Reputation: 13
When I run my code for GPU or CPU on my local machine or even on a Google colab TPU I get a progress bar showing the epoch/steps. However when I make the minimal adjustments to run the code on Google cloud TPUs, I can no longer get the bar to appear. I get the following message:
warning_cache.warn(
WARNING:root:Unsupported nprocs (8), ignoring...
Based on TPU usage the code is working and training is happening. The TPU vm is using python 3.8.10, torch==2.0.0, torch-xla==2.0, torchmetrics==0.11.4, torchvision==0.15.1, pl==2.0.2, transformers==4.29.2.

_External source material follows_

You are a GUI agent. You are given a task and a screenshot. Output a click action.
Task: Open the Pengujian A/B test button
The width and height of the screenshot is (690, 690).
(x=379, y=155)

Here's the end of my code for reference:
if __name__ == '__main__':
data_module = IsaDataModule(train_df, val_df, test_df, tokenizer, batch_size=BATCH_SIZE)
data_module.setup()
model = IsaModel()
checkpoint_callback = ModelCheckpoint(
dirpath='spec1_ckpt',
filename='best_checkpoint',
save_top_k=1,
verbose=True,
monitor='val_loss',
mode='min'
)
#8 devices per TPU
trainer = pl.Trainer(
callbacks=[checkpoint_callback],
max_epochs=N_EPOCHS,
accelerator='tpu',
devices=8
)
trainer.fit(model, data_module)
I've tried some of the fixes from this thread: https://github.com/Lightning-AI/lightning/issues/1112 But in that thread the issue is with colab and not cloud vm's. I've also tried using XRT runtime instead of PJRT, but in that case the training doesn't work at all. Any help would be appreciated, thanks.
Upvotes: 0
Views: 1357
Reputation: 191
it is not recommended to enable progress bar on TPUs since it triggers device-host communication which causes significant slowdown. In any case, it should work. Can you try explicitly passing enable_progress_bar=True
to the Trainer and see if that helps?
Upvotes: 1